Senior Afghan officials have been fired upon while visiting villages where a US soldier reportedly killed 16 civilians. One soldier from the delegation’s security unit was killed while another soldier and a military prosecutor were wounded.
"There was an armed attack on them from a distance, and the firing continued for about 10 minutes," a local reporter told Agence France-Presse.The delegation, which included two of President Hamid Karzai's brothers and other senior officials, was in a mosque where a memorial service for victims of the US soldier's attack was underway when the shooting started. One Afghan soldier was immediately killed, the Associated Press reports."We were giving them our condolences, then we heard two very, very light shots,'' said one of the president's brothers, Qayum Karzai. "Then we assumed that it was the national army that started to fire in the air."The attackers were armed with machine guns and assault rifles, and were riding motorcycles, local police say. “The security forces repelled the attack and are chasing the insurgents,” said Adubl Rahim Ayobi, a member of Parliament from the province, as cited by the New York Times.The dignitaries left the area, some heading back to Kandahar, while others remained to continue an investigation into Sunday's shootings.Taliban spokesman Qari Yousef Ahmadi claimed responsibility for the attack on the delegation. On Sunday, the Taliban vowed to take revenge on those “defenseless Afghanis” killed in the two villages in Panjwai district on Sunday. The group reiterated that threat on Tuesday.
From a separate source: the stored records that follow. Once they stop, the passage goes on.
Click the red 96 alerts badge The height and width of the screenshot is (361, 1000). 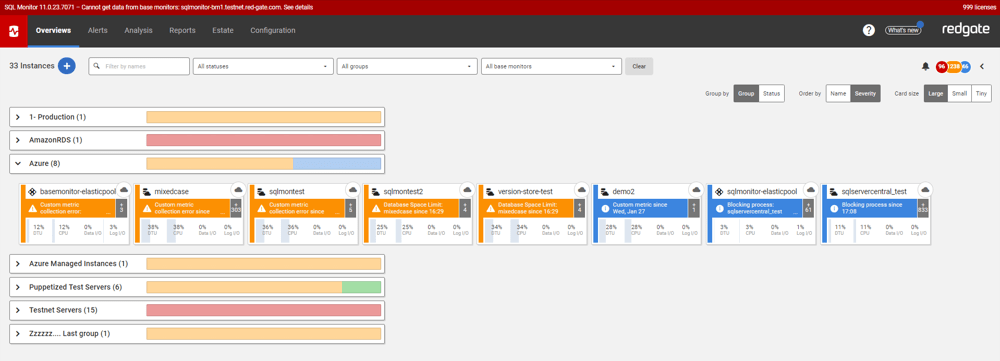click(941, 66)
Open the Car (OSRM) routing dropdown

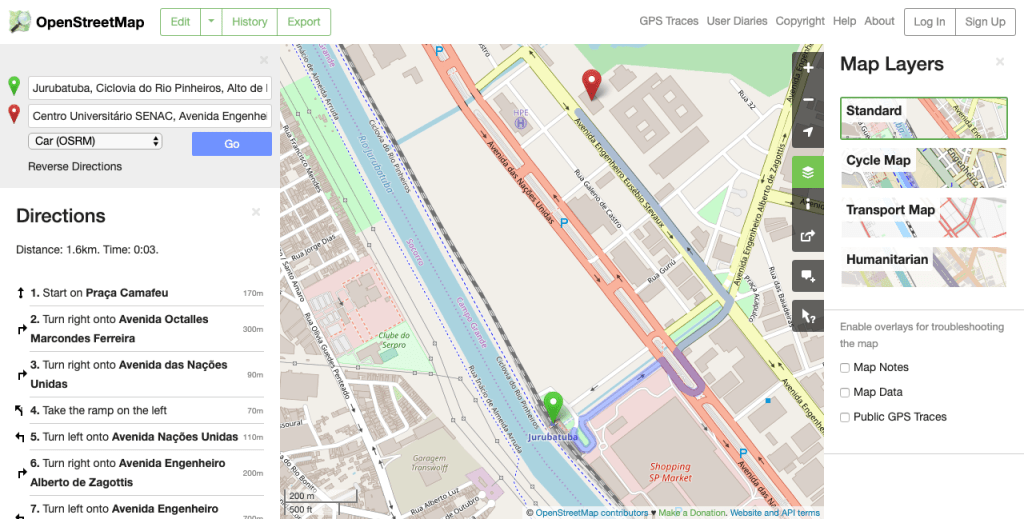point(95,142)
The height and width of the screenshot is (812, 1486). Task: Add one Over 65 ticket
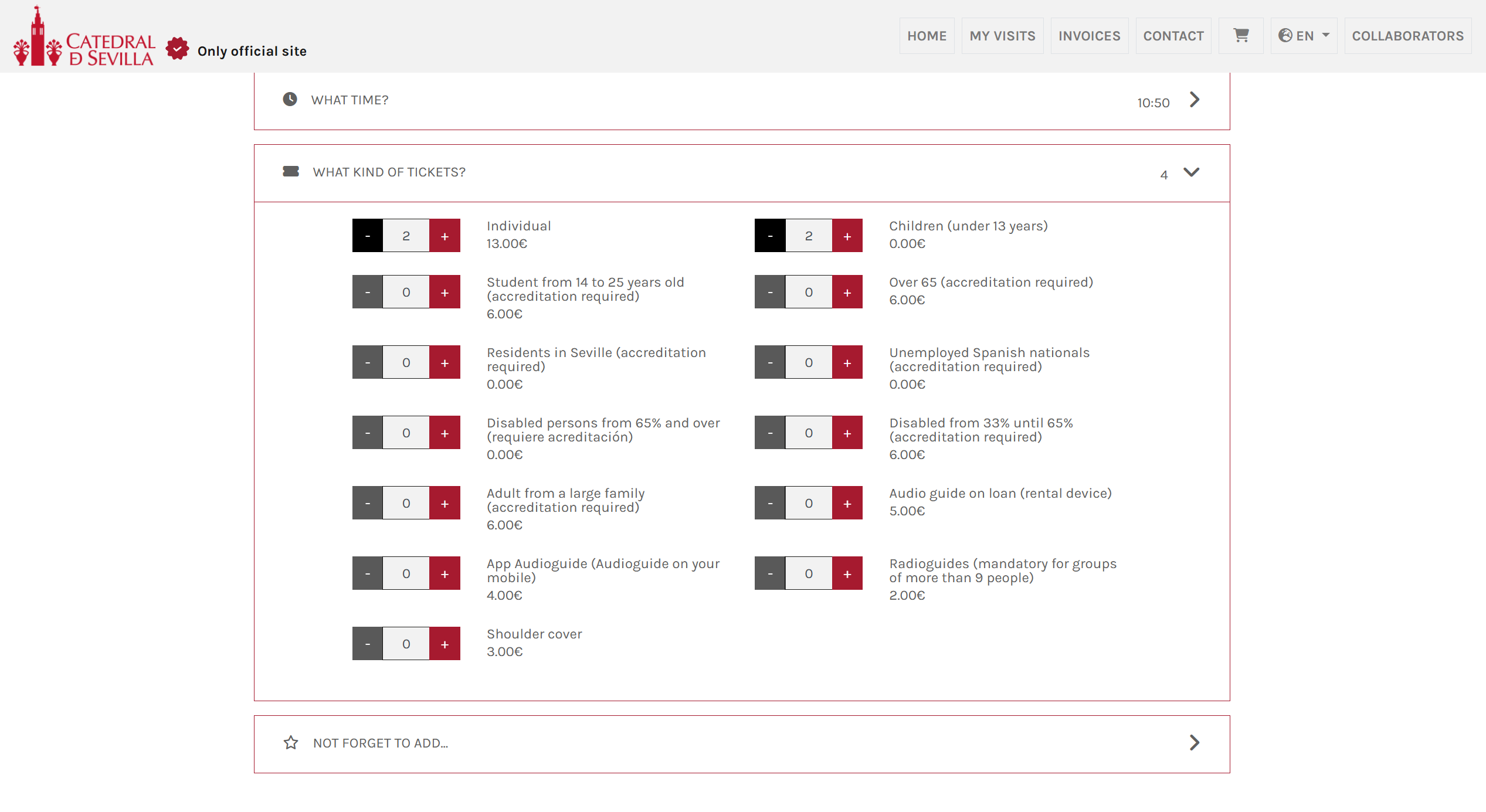pos(847,292)
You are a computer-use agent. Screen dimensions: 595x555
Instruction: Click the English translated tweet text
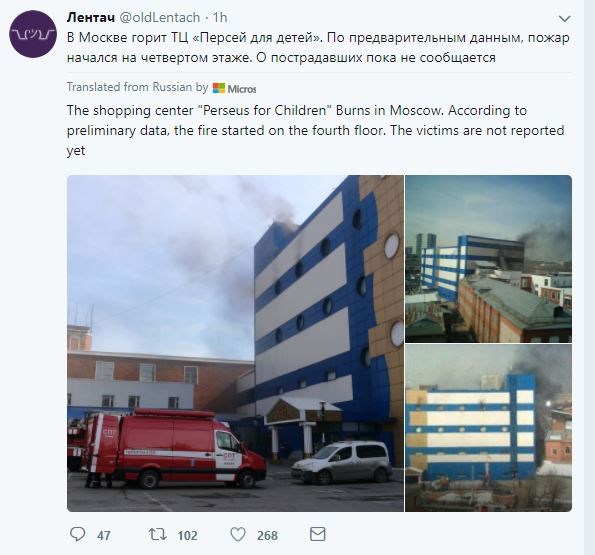click(315, 130)
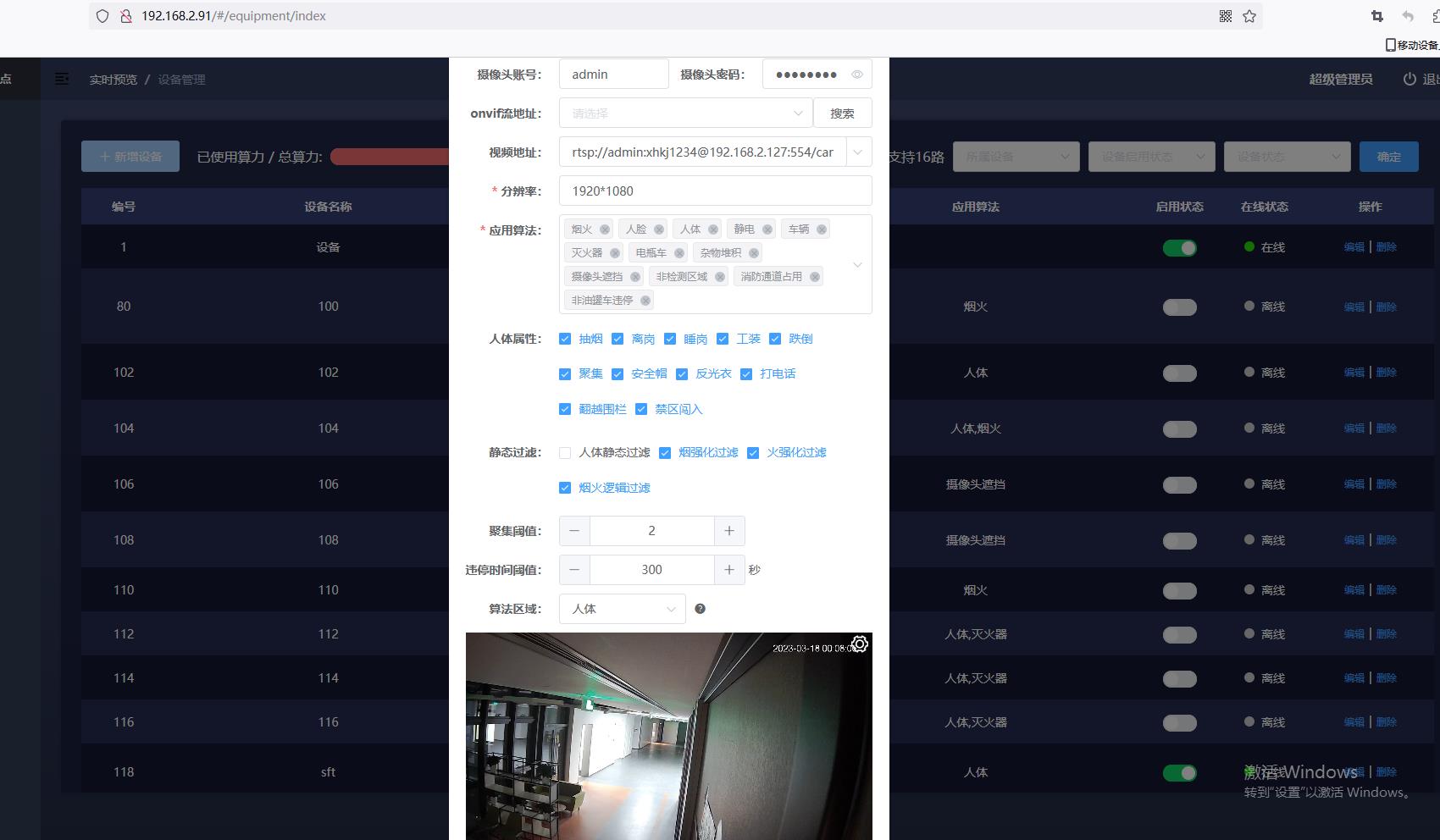The height and width of the screenshot is (840, 1440).
Task: Open the 算法区域 dropdown showing 人体
Action: [x=622, y=609]
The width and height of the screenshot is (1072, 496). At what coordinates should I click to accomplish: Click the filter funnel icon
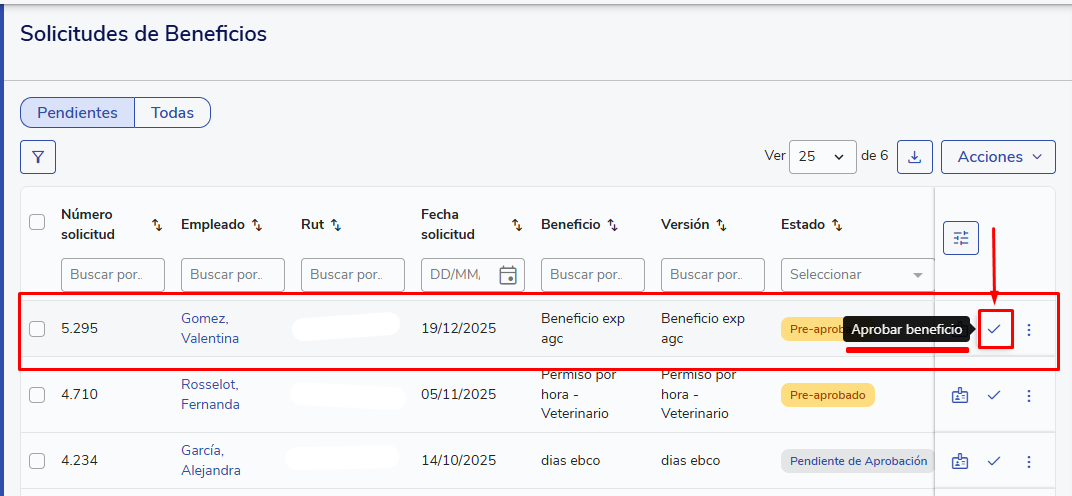point(38,157)
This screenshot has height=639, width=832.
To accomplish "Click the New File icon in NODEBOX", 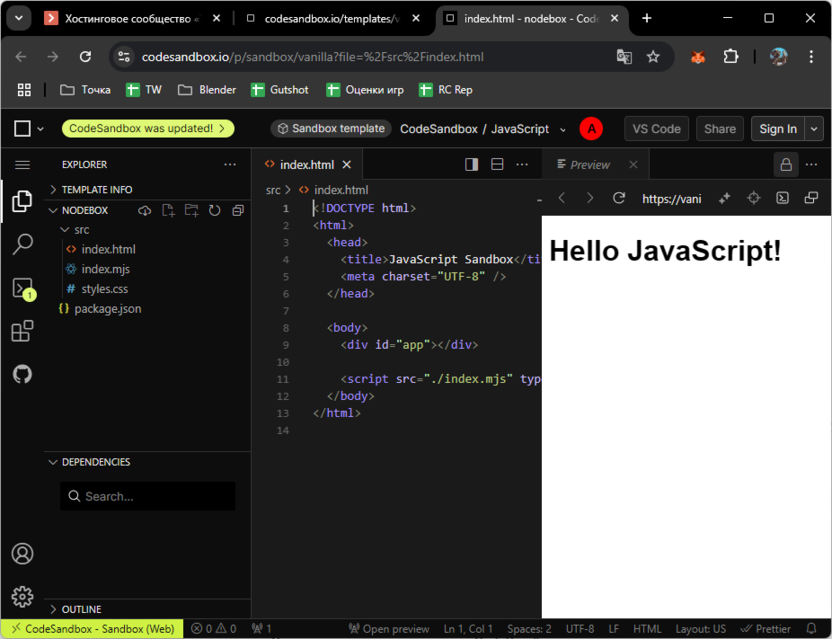I will coord(168,211).
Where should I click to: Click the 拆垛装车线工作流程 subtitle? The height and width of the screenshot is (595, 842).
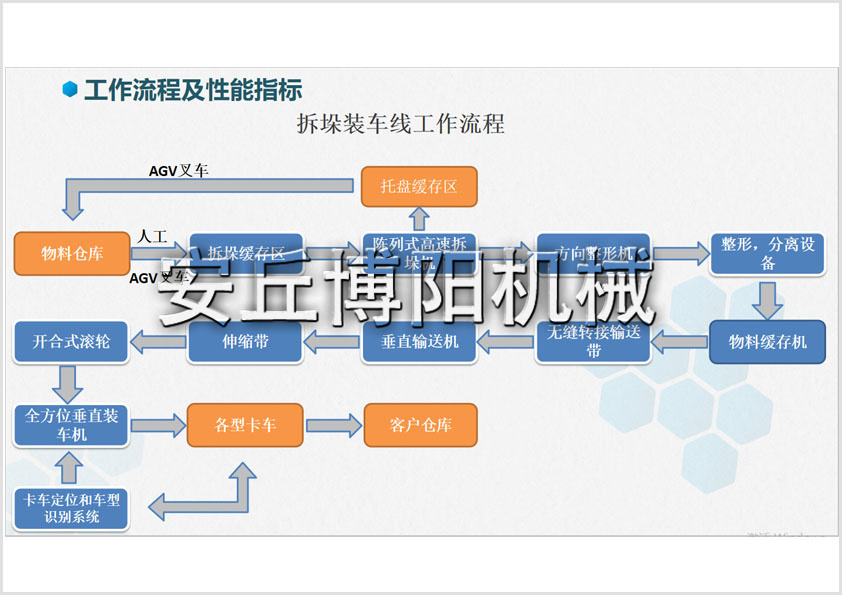tap(400, 124)
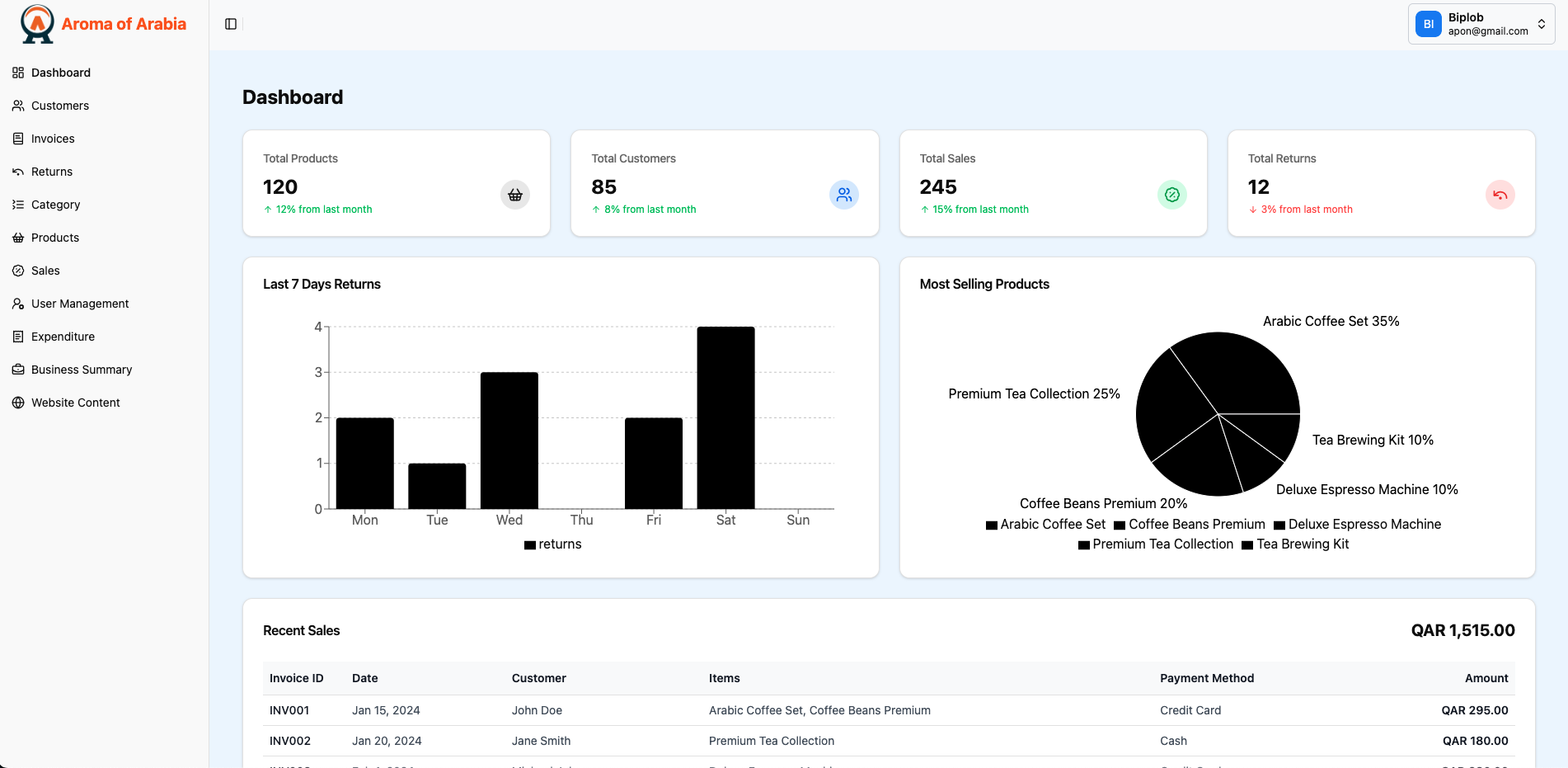Viewport: 1568px width, 768px height.
Task: Open the Biplob account dropdown
Action: pyautogui.click(x=1481, y=24)
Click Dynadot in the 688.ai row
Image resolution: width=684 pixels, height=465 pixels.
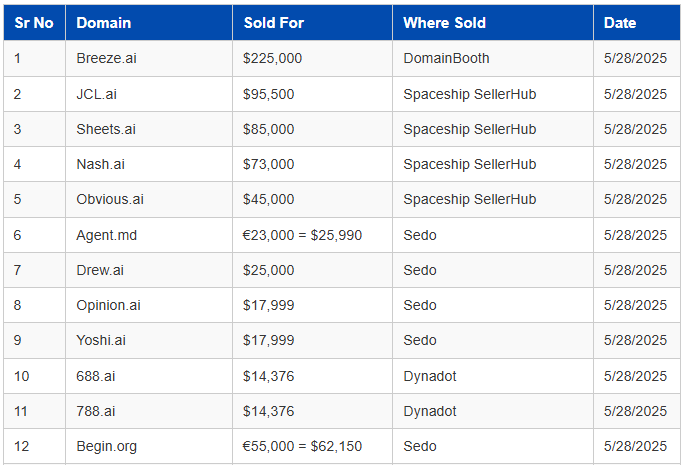click(x=430, y=376)
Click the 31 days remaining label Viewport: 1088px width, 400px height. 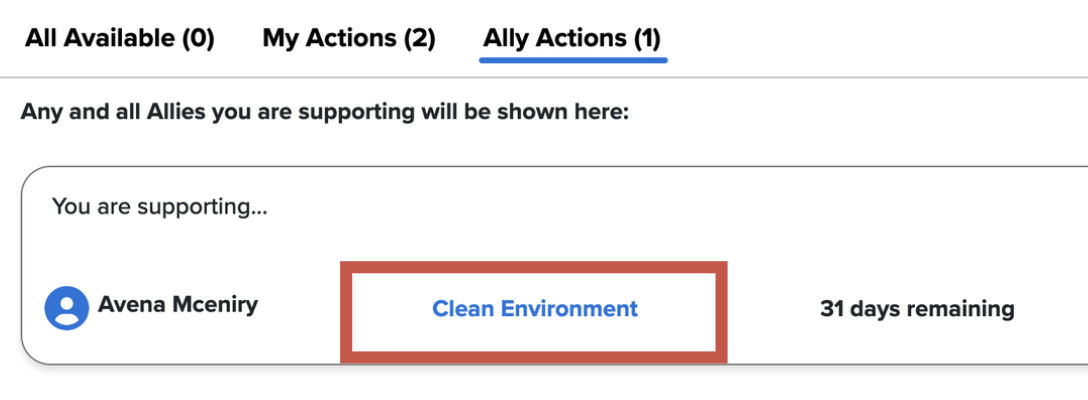917,309
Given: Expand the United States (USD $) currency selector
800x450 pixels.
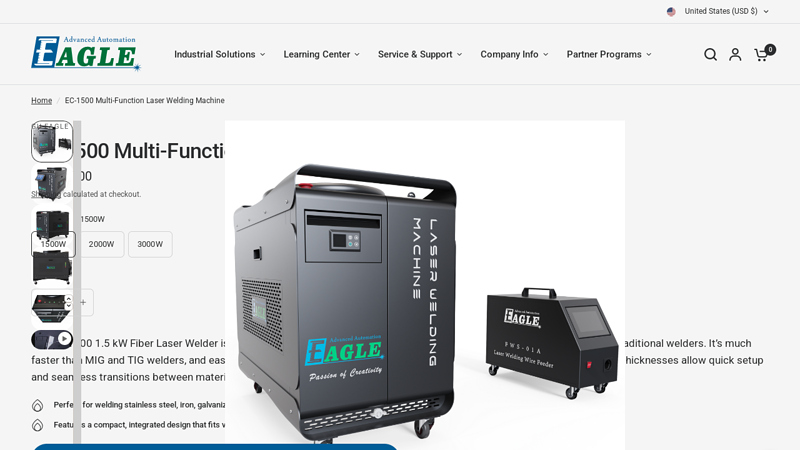Looking at the screenshot, I should click(718, 12).
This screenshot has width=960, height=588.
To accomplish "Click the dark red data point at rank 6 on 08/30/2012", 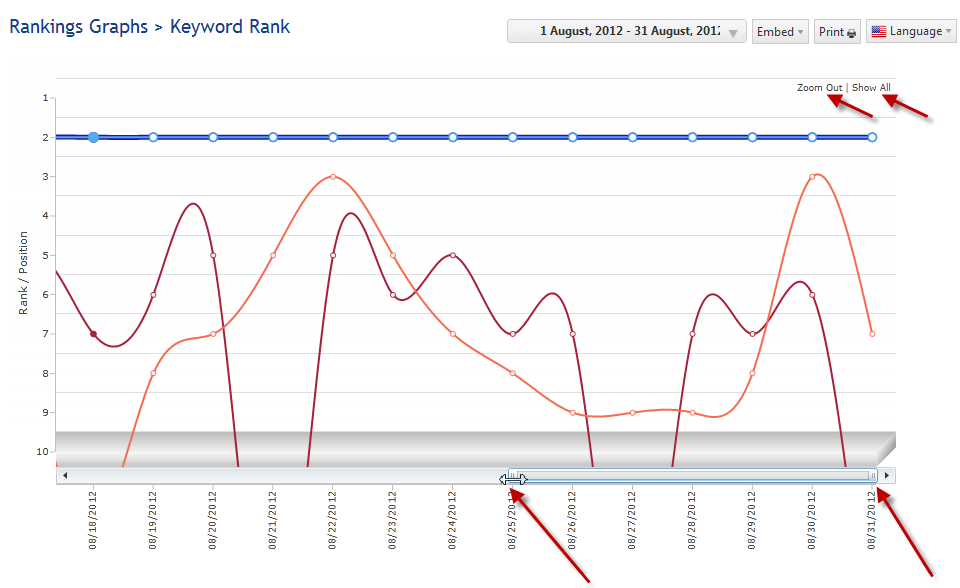I will coord(812,295).
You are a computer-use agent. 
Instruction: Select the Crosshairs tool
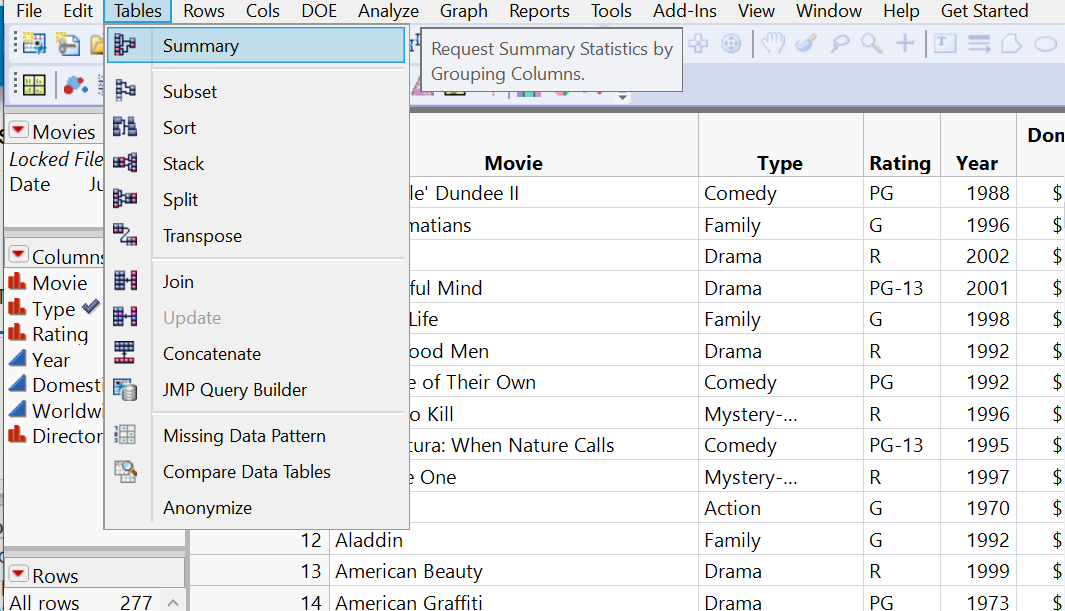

“Death to America – Death to Obama” – Afghani protesters
The killings have caused outrage all across Afghanistan with hundreds of students taking part in the first significant protest against the killings in the eastern city of Jalalabad on Tuesday. The mob blocked a highway leading to the capital Kabul. About 400 students chanted anti-American slogans and demanded a public trial for the shooter.They also burned an effigy of US President Barack Obama and shouted “Death to America – Death to Obama.” Some carried aggressive banners, one of them saying "Jihad (holy war) is the only way to get the invading Americans out of Afghanistan," AFP news agency reports. The protest follows a call by Afghanistan’s parliament to publicly try the shooter. American Secretary of Defense Leon Panetta announced on Monday that the soldier might face the death penalty if convicted. He added that the man will be tried under US military law. This comes as the first demonstration after the bloody rampage on Sunday, when at least one US soldier, reportedly drunk, killed 16 Afghani villagers, including nine children. Witnesses said several US soldiers were involved and reported the shocking details of the atrocity. The US embassy warned the protests following the recent killings may spread and become violent, just like demonstrations after several copies of the Koran were burned on a military base last month. That time 40 people were killed in violent protests. The Kandahar Governor held talks with villagers, trying to explain the suspected US soldier was insane. But people accuse officials of defending the Americans instead of the Afghan people. NATO and US officials say they are sorry about the incident, but note the shooting must not derail the military mission in Afghanistan and would not affect the withdrawal of US troops by the end of 2014.